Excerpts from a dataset
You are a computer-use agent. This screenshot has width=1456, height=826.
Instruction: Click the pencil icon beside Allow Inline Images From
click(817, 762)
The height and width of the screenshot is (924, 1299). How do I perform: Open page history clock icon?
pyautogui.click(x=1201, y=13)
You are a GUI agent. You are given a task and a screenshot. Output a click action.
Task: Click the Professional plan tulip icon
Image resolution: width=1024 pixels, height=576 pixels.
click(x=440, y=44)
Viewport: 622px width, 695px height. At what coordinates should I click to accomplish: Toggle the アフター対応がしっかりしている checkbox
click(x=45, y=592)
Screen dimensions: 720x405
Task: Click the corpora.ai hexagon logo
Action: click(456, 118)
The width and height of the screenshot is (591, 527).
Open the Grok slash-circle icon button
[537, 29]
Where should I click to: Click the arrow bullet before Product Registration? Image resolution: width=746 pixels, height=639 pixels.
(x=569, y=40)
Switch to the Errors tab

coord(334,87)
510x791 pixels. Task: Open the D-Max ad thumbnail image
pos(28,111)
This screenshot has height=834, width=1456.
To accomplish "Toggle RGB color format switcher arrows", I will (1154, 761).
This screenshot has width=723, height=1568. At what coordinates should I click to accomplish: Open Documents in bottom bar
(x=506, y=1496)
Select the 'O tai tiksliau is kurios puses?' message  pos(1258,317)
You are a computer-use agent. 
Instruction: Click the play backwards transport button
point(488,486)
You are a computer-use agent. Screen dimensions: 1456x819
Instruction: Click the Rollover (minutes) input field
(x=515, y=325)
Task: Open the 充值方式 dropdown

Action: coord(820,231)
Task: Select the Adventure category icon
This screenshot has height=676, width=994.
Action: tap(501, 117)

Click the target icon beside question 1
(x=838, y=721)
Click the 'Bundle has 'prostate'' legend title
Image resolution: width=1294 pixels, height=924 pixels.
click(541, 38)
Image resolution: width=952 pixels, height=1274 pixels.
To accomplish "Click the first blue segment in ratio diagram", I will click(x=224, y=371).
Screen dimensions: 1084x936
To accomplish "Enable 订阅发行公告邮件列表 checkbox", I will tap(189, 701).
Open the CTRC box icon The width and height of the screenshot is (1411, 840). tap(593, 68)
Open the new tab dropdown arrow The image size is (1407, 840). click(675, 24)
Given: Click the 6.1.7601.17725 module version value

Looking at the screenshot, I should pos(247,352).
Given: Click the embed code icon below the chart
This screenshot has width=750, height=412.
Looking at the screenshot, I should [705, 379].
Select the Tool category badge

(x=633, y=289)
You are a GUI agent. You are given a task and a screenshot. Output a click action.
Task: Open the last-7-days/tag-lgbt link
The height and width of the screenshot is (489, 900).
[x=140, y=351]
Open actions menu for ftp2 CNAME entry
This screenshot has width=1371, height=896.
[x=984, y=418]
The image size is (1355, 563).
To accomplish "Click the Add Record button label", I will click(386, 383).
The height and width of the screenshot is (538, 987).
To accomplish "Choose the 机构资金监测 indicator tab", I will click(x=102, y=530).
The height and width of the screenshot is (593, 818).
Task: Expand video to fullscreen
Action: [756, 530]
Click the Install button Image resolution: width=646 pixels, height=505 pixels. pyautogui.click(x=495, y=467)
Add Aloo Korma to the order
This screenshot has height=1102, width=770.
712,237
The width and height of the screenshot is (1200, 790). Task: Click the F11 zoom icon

* **Work instructions**:
The lines to return are those in the entries above that include "computer".

* **Problem solution**:
You are a computer-use agent. This screenshot has width=1456, height=826.
You are a computer-use agent. 
You are a computer-use agent. Screen dimensions: 1456x819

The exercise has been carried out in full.